Speaker
Francesco Stellato
(R)
Description
The possibilities offered by high performance parallel computing forfirst principle
simulations of systems composed by a large number of atoms are opening up the
way to new approaches not only for ab initio molecular dynamics simulations, but
also for providing improved models for the interpretation of experimental data.
In this context, we are developing a strategy to compute the electron density of
biologically relevant systems to simulate ab initio X-ray Absorption Spectroscopy
(XAS) spectra. The XAS signal is originated by the scattering of the photoelectron
with the surrounding atoms and therefore strongly depends on the potential seen
by it. The structure of the XAS spectrum is usually computed starting from an
approximated potential. Here we develop a strategy to evaluate the potential
directly from the knowledge of the exact electron density calculated from first
principles.
After producing a number of atomic configurations (via classical or first principle
MD), our approach consists in calculating the electron density in correspondence of
each of these configurations from which the photoelectron potential and the
simulated XAS spectrum are computed. Under the ergodicity hypothesis, the
average over the computed spectra over many configurations will represent the
experimental spectrum as the latter results from the sum of XAS signals from the
many thermodynamically accessible configurations of the measured system.
We report in this talk the results of an ab initio simulation of the XAS spectra of a
system consisting of Cu(II) ions in water (see Figure 1(a)). This system is a good starting point to pave the way to the much more complicated case of computing the XAS spectrum of realistic and biologically relevant systems, such as biomolecules in water in complex with transition metals recently studied in [1].
For the system in Figure 1(a), consisting of one Cu(II) ion dissolved in 29 water
molecules, we selected a number of equilibrated configurations along a classical
MD trajectory. On these we performed single-point (i.e. fixed nuclei positions)
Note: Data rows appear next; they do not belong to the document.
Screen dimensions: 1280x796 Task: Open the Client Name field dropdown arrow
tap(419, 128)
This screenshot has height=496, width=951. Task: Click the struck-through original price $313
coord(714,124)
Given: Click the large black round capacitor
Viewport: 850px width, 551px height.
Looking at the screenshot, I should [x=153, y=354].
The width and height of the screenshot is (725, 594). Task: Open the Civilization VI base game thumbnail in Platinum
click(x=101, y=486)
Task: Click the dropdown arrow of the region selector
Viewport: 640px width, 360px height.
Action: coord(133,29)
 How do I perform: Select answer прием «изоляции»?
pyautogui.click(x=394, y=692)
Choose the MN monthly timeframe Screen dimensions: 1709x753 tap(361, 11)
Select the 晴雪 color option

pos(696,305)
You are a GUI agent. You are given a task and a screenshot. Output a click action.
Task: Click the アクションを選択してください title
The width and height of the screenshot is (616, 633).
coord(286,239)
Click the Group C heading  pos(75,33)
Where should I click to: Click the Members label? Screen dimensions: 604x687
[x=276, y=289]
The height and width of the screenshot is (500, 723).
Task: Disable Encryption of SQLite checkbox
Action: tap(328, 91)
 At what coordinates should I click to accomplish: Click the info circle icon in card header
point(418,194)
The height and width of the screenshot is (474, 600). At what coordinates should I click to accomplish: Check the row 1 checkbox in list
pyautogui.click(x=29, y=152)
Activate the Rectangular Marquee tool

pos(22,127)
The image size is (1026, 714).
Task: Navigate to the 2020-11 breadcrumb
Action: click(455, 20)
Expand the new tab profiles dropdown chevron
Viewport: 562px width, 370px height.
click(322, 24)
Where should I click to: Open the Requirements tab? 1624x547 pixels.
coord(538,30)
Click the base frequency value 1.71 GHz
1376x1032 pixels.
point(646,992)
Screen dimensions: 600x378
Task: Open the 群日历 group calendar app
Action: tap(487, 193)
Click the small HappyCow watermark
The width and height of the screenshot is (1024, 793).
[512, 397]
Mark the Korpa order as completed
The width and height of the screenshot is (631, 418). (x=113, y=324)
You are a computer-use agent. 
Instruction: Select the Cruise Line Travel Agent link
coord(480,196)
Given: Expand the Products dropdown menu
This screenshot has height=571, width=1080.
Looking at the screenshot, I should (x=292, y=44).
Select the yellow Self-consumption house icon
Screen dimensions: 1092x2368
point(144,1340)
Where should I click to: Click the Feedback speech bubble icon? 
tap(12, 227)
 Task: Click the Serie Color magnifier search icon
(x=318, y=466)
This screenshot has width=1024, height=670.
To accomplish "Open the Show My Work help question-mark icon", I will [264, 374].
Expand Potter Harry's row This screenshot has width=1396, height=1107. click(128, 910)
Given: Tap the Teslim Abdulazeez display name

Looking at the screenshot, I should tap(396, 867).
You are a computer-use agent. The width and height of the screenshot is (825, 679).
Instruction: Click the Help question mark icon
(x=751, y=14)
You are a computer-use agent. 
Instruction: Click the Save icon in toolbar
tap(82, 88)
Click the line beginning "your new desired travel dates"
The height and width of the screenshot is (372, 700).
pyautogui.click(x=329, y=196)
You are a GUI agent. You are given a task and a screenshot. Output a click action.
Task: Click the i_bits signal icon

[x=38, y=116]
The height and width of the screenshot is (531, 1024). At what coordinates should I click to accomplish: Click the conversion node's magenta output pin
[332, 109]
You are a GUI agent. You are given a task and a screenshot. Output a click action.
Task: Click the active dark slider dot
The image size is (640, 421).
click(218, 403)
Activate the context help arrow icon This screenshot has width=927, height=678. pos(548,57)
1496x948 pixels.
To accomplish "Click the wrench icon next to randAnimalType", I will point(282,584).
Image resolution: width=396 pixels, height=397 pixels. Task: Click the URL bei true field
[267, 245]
electron density calculations with the help of the QuantumESPRESSO suite [2]. The
XAS spectra were finally computed making use of the Xspectra code [3].
In Figure 1(b) we show a comparison between the experimental XAS data of a Cu(II)
sulfate water solution (blue line), acquired at the ESRF BM30B beamline, and the
theoretical spectrum (red line)resulting from averaging over the simulated spectra
of eight system configurations taken along a classical MD trajectory. Our
preliminary analysis shows that the ab initio strategy for simulating XAS spectra we
have described is quite effective in providing a good description of XAS
experimental data.